Interiour score:  7 / 10


*Exteriour*


And I thought only real expensive cars looked flashy!






The front end surely reminds one of the bigger brother Mazda 6 and Mazda surely did not lose any design cues that have been distinguishing them apart from other auto makers.

With standard fog lights and wide air dam on the front bumper, the sporty looks is very appealing.  The headlights have a feline-like look as if it were to pounce in the middle of the night, or creep out of the garage to take a thrill ride.






The rear did not lose an compromise in design unlike the Celica and now discontinued Protege that fit in the same market.  The hatchback model shown here has styled tail lights that may not appeal to all, but at least they retain to the styling of the vehicle itself.


Exteriour score:  8 / 10


*Performance*


No car can look too aggressive and not have any power behind it, and this is true with the Mazda 3.  Mazda decided to use the MZR engine line up, and while I drove the 2.0 L Inline four with 148 bhp,  there is a 2.3 L available pushing 160 bhp at identical 6500 RPM







The Mazda 3 is even designed to be safer during a front end collision, new breakable engine mounts are visible in the picture above and in case of a head on collision, the mounts will break off and the engine will be pushed underneath the passengers for further safety, a good use of modern technology to that.

While the car reaches 0-60 in 8.8 seconds it surely felt that this car was not truly designed to take on the likes of the Civic Si or Focus SVT in hatchback sport compact cars, we can only pray for a Mazda Speed version.
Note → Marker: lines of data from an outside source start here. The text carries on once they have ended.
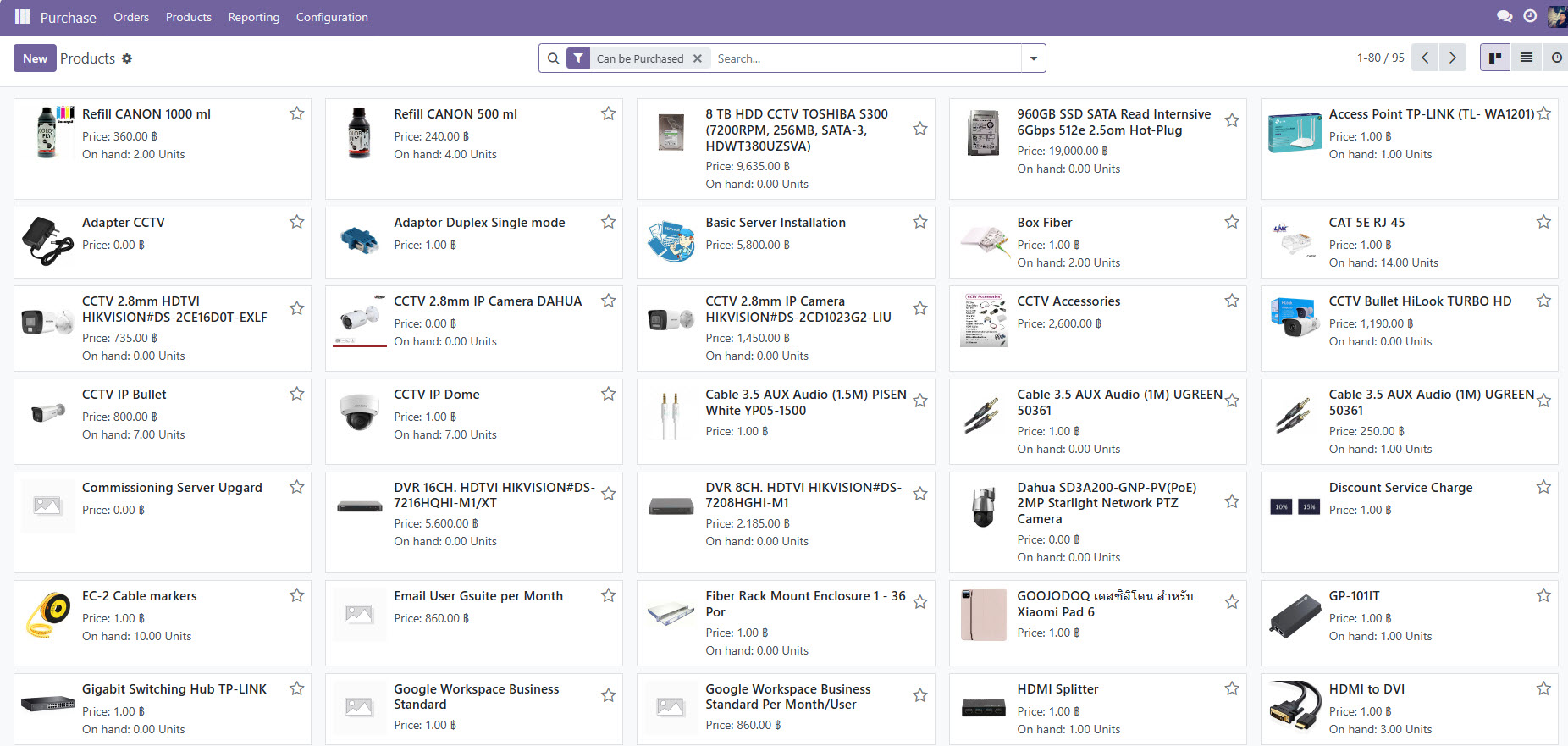Mark CCTV IP Dome as favorite
1568x746 pixels.
[x=609, y=394]
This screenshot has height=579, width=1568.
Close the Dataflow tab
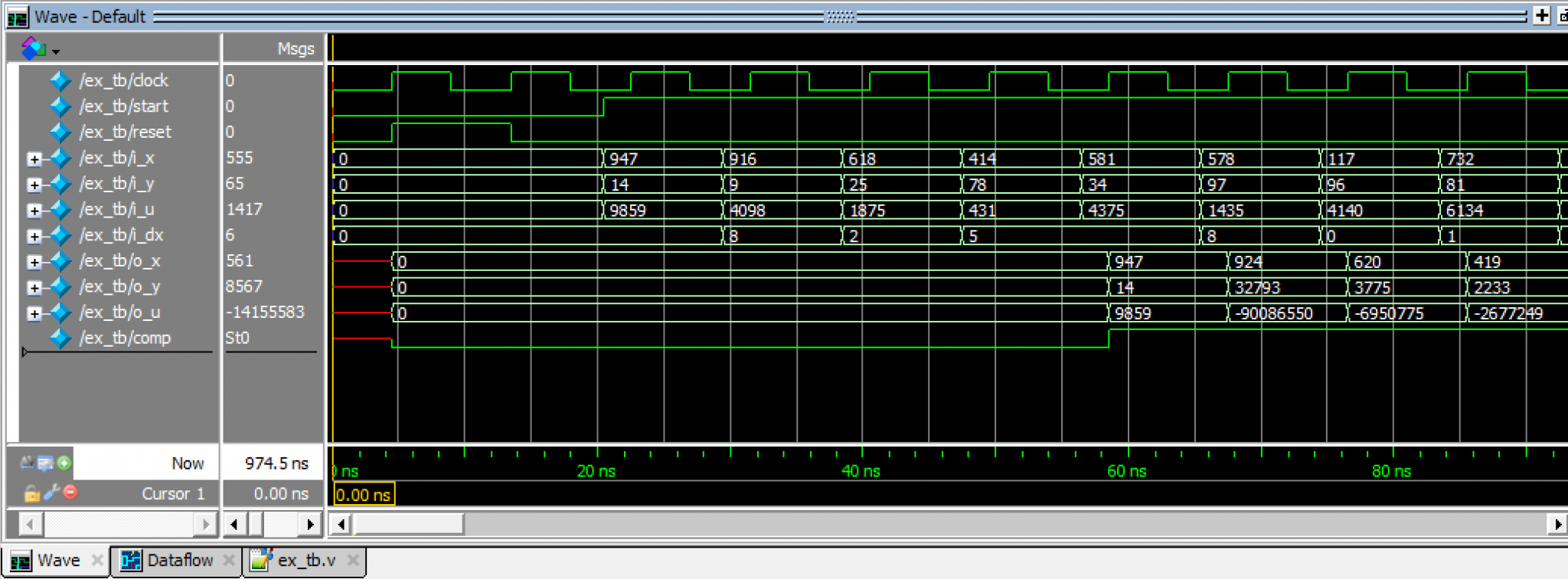[x=228, y=561]
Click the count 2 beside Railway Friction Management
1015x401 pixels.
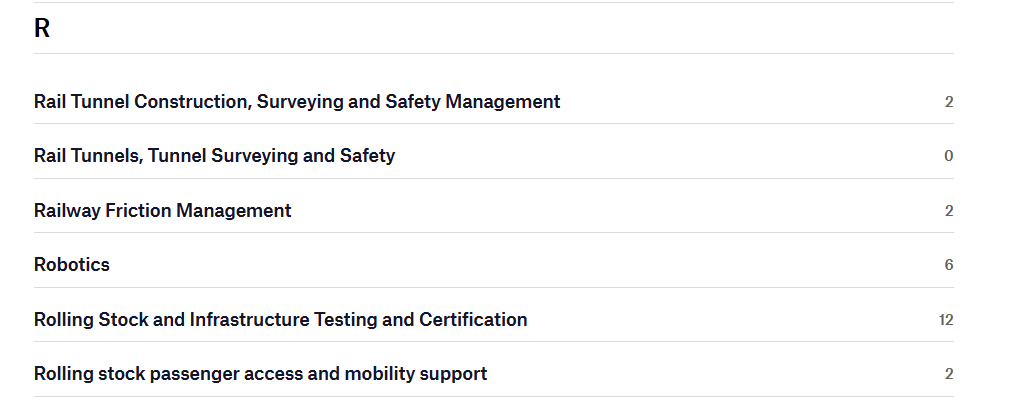pos(948,211)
I drove the 5 speed manual and it also come avaiable in CVVT 4 speed automatic, but if you're like me, you'll want to pick up the 5 speed for only $19k MSRP.


Performance score:  7.5

Final score:  7.75 / 10

An honest to goodness score for an honest shot from Mazda to pick up momentum in the compact car market.  I can only hope that further revisions can correct those minor let downs that will be noticable to future drivers.

~snake


----------